Di tutti questi momenti resta solo il ricordo impresso nella nostra memoria, magari sfocato, idealizzato, migliore o peggiore della realtà a seconda della sensazione che ci ha lasciato dentro. E talvolta è sufficiente una qualunque ‘madeleine’ di proustiana memoria per consentire al ricordo di tornare, fresco e preciso, ad occupare la mente. Oggi ciò non è più possibile perché tutti i momenti che si ritengono degni di ricordo, e anche quelli che sono da considerare oggettivamente meno degni di ricordo, vengono immortalati con una facilità estrema. Resta da chiedere quanto questa tendenza ormai consolidata di fissare tutto ciò che accade intorno a noi, i volti di tutte le persone che secondo noi rivestono una certa importanza nella nostra vita, i momenti che ci appaiono indimenticabili, resta da chiedersi quanto questo modo di fermare a dismisura il tempo possa contribuire a liberare la memoria dai ricordi per utilizzarla ad altri fini, e quanto invece non sforzarsi di ricordare qualcosa del nostro passato, delegando tale aspetto a manciate di megabyte, possa creare un cortocircuito nella nostra mente disabituandola a produrre uno sforzo per fissare immagini del passato e rendendola quindi meno consistente rispetto a quella delle generazioni che ci hanno preceduto.

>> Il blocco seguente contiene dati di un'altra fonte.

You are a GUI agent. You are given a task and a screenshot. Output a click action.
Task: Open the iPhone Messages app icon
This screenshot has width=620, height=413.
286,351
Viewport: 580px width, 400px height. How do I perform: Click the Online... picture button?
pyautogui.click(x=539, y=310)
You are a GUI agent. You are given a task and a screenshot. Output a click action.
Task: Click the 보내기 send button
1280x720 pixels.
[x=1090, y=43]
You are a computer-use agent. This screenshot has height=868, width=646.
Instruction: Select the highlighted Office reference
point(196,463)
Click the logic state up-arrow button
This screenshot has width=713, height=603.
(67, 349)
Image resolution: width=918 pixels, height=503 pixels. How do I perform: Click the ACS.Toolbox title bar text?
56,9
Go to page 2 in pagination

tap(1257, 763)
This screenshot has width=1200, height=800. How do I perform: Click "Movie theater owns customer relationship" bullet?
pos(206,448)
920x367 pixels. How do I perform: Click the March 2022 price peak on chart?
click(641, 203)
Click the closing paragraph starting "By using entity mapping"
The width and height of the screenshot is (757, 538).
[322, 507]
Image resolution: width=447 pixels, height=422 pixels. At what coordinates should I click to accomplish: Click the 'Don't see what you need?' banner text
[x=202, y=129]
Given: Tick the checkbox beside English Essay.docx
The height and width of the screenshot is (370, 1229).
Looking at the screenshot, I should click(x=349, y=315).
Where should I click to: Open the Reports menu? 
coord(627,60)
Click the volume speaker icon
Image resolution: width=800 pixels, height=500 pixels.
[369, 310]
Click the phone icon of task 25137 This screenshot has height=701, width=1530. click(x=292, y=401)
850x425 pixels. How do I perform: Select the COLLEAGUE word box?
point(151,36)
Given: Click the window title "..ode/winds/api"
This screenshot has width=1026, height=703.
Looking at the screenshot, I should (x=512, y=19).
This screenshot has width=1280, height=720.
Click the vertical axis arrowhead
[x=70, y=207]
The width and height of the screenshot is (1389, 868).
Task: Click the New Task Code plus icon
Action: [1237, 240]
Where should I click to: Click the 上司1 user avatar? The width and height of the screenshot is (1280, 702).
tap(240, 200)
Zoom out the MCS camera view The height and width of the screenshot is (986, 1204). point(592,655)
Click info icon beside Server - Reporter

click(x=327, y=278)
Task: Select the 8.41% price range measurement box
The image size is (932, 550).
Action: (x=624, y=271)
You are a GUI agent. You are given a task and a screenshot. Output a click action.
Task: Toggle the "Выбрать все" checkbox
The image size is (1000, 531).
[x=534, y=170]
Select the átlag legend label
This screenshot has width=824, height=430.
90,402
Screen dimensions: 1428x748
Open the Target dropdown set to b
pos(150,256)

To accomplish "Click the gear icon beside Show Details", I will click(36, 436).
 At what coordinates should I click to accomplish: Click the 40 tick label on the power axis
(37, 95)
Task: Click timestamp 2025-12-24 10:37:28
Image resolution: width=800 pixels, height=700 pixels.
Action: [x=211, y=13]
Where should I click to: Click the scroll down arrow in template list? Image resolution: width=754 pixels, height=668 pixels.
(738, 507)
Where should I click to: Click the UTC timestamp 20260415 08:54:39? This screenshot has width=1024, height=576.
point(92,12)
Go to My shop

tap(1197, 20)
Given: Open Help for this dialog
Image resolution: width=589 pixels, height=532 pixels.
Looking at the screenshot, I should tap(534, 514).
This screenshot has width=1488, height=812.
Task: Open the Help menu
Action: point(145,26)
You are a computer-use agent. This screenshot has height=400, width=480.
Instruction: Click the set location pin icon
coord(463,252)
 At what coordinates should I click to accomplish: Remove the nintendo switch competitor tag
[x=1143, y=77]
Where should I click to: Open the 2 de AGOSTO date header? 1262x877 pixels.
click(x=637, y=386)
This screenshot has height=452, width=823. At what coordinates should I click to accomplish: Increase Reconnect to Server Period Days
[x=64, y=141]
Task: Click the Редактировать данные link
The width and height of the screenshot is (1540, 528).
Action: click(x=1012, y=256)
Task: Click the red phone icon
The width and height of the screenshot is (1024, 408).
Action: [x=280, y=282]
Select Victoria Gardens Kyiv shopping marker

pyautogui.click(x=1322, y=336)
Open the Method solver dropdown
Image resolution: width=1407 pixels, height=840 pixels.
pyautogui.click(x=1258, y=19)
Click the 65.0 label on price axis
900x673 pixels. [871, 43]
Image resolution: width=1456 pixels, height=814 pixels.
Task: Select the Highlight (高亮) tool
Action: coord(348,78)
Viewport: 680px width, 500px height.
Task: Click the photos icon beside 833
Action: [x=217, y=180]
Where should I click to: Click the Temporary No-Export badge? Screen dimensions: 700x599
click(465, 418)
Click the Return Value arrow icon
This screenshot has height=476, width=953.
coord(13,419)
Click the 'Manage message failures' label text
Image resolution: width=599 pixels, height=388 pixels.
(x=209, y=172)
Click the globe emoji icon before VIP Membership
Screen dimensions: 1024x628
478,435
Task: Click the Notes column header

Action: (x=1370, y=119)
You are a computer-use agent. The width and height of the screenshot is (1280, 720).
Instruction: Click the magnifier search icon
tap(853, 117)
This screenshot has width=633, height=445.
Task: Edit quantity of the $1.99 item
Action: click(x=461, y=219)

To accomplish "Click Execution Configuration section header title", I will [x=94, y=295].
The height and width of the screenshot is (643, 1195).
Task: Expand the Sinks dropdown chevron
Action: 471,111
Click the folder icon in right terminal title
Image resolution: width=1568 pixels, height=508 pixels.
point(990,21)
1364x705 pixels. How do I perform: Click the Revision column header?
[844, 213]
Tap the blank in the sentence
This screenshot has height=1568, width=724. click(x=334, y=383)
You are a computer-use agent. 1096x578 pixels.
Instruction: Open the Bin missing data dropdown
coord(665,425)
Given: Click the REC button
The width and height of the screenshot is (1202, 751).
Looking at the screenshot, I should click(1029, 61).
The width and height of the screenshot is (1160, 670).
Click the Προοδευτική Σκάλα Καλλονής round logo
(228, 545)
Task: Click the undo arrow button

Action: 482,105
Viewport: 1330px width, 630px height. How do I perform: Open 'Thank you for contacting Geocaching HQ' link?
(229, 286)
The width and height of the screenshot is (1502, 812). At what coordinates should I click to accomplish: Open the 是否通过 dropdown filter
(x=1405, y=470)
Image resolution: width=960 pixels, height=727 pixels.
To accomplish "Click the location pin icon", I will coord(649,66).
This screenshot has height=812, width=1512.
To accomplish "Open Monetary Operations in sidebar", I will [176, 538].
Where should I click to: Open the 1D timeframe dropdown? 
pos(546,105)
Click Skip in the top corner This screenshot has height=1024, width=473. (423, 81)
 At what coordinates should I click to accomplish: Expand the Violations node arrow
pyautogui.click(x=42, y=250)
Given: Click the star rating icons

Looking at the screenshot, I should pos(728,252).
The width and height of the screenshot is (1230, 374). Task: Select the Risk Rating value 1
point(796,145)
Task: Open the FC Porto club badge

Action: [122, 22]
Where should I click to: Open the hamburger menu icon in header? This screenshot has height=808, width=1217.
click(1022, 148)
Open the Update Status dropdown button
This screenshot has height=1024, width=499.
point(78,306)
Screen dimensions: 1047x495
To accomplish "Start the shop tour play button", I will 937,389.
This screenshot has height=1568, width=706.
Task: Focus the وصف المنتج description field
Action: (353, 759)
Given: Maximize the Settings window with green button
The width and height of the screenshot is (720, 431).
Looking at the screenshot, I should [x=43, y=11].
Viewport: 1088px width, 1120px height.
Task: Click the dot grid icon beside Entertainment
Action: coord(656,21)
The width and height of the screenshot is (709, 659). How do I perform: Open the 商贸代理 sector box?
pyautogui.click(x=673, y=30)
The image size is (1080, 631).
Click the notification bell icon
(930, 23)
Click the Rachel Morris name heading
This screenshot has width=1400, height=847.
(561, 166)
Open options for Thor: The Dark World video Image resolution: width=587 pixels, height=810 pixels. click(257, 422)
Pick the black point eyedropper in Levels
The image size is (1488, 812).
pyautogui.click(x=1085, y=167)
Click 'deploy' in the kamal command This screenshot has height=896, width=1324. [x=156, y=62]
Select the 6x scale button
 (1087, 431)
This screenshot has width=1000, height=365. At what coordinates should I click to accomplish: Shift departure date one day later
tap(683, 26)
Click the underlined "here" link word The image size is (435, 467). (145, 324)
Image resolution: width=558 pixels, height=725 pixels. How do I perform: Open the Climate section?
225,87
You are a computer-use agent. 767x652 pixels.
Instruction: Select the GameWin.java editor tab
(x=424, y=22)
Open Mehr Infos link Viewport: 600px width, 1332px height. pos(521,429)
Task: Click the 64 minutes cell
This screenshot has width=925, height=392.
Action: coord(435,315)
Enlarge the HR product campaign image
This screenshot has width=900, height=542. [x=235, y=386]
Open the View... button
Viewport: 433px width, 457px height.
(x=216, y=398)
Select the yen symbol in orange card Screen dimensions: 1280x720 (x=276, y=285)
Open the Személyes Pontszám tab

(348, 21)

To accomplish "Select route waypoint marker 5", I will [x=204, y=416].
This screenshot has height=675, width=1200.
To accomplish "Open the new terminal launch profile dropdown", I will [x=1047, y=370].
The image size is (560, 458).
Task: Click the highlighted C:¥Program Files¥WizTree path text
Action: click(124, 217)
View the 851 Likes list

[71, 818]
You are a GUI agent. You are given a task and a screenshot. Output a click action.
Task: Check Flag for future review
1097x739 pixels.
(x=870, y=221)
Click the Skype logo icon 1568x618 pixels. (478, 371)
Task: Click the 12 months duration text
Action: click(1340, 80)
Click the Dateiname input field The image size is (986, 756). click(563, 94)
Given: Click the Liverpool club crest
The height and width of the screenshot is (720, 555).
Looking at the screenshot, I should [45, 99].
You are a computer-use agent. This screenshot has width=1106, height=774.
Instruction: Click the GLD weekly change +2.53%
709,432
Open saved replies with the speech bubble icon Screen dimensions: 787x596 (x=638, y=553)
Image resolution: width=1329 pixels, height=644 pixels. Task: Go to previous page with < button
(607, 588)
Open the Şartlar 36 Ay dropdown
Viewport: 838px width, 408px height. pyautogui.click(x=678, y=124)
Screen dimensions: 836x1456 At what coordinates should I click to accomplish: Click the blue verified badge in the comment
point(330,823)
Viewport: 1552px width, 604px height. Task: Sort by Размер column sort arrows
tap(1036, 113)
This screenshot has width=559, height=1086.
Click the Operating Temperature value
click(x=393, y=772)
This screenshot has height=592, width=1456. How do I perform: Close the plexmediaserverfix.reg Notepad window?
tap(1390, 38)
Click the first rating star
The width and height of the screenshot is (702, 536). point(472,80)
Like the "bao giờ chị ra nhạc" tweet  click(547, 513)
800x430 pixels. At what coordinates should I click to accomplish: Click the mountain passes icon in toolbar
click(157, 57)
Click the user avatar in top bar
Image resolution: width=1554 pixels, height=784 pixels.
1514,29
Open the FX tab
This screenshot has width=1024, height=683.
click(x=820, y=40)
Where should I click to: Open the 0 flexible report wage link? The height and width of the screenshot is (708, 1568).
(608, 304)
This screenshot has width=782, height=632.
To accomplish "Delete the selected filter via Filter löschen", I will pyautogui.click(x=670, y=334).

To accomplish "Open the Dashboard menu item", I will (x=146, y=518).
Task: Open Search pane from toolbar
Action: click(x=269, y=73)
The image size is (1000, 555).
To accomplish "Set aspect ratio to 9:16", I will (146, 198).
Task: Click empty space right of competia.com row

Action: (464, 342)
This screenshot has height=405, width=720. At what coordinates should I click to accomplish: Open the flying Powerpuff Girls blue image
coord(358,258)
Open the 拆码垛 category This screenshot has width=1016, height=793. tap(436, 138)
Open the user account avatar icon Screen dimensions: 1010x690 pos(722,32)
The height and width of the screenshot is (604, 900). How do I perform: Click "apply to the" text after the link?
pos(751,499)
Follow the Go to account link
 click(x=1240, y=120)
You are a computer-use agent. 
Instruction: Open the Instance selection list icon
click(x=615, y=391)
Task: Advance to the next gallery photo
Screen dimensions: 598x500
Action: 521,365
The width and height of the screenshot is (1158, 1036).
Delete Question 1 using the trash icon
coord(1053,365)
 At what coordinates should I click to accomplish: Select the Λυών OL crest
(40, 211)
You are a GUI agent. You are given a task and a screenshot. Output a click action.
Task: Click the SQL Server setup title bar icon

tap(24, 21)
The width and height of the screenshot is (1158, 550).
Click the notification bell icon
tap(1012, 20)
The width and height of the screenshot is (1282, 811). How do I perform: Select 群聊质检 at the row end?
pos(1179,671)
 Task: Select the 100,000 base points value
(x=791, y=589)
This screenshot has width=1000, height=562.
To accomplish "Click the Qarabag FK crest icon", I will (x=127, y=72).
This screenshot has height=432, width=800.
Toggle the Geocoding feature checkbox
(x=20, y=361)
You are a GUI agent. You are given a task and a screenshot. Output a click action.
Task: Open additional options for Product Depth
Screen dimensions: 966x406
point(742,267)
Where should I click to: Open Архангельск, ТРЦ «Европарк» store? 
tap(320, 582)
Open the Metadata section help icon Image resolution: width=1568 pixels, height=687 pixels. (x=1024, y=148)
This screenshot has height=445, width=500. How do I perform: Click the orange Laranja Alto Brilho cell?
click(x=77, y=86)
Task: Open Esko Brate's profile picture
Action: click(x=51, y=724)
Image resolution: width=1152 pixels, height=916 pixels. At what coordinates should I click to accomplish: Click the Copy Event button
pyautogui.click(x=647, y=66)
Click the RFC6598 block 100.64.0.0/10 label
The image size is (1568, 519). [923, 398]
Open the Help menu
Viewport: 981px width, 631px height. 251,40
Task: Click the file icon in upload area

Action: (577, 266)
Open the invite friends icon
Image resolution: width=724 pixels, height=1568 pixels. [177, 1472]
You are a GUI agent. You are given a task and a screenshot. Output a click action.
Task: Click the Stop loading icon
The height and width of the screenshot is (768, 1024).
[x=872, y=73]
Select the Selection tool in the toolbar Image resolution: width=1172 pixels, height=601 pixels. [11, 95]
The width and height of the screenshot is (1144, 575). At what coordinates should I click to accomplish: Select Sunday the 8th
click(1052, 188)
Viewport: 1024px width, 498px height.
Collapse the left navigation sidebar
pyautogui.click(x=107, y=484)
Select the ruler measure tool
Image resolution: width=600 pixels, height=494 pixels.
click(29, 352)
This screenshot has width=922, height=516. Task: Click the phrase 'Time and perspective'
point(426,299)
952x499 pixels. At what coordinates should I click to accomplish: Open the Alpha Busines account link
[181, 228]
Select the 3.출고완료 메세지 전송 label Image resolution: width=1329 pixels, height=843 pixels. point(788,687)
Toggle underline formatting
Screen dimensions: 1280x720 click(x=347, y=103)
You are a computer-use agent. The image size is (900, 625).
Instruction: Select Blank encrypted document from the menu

Ecco dunque che, per concludere, possiamo ridare voce alle idee di Platone: conservare i propri ricordi dentro di sé, almeno in parte, o delegarli, per la maggioranza, ai supporti digitali? Questa nuova abitudine di fissare su supporti digitali migliaia di istantanee della nostra vita trasformerà la nostra memoria costringendola ad avere minor necessità di ricordare il passato?